At ten years' age, Livia had begun seeing things. Mother was pleased; she explained that this happened to everyone as they approached the age where they could make decisions for themselves. What Livia saw were distant cities, strange flying signs that spoke to her, people who walked through walls, and everywhere words and ethereal conversations that poured and dove around her like the surging waves of an ocean. The visions were beautiful and overwhelming. But she quickly learned that she could summon or dismiss them, or parts of them, as she chose.

One day she ran around the manor with a wand in her hand, pointing and going "poof" at this and that. When she caromed around a corner and met Mother, she pointed the wand at her and said, "Poof, you're a good cook!"

Mother tried not to look annoyed. "Livia, dear, you can't change the real things of the world. You can only change inscape things, and hide or reveal real things. All you can really change is yourself."

Livia thought about that for a moment. She tapped her own head with the wand. "Poof!" she said, "I think you're a good cook!"

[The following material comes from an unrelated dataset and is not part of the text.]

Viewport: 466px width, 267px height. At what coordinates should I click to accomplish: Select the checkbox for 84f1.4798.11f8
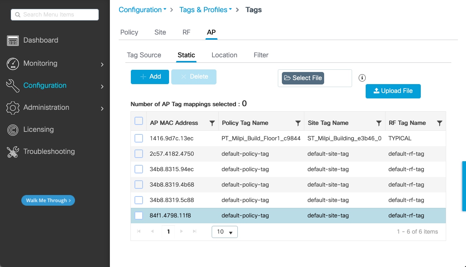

All her friends were getting into the vision thing. The boys were a little slower than the girls, so for a year or so she and her friends had it all over them in inscape. What was in, and what was out, was terribly, terribly important not only how you appeared, but what appeared to you signified your place in the girls' nascent Society.

Over time she came to learn that this was indeed a serious game. She was being shown a wider world than Westerhaven, a world of distractions and seductions so powerful mat they could mesmerize her for days and shake her sense of self and duty down to its foundations. She was being challenged. She was also being given all the tools she might need to construct as true a version of herself as she desired.

She could choose to turn away from Westerhaven and embrace some other manifold that suited her character and ambitions better. It wouldn't even be necessary for her to leave home to do this; that other world would interpenetrate hers, its denizens becoming more real even as her childhood friends and family faded. She could live the rest of her life on these grounds where she'd been born, yet completely outside Westerhaven. Or, she could embrace the Societies she'd been born into and tune herself more and more in their direction. Accept this, discard that feature of the world until Westerhaven was all there was.

She had come to terms with this strange new world was beginning to accept it when one afternoon she found herself crawling out of the burst skin of an airbus, drenched in blood that she could not will away.

None of the blood was hers. The whole world had turned a strange yellow, the sky given over to a pillar of dust the width of a mountain that seemed to rise to infinity. In every direction the landscape was torn and flattened as if giants had rampaged across it. After a while of puzzling, Livia decided that the strewn matchsticks in the distance had once been a forest. In many places the underlying skin of Teven Coronal showed through the stripped soil. These scars were midnight black, and smooth as glass.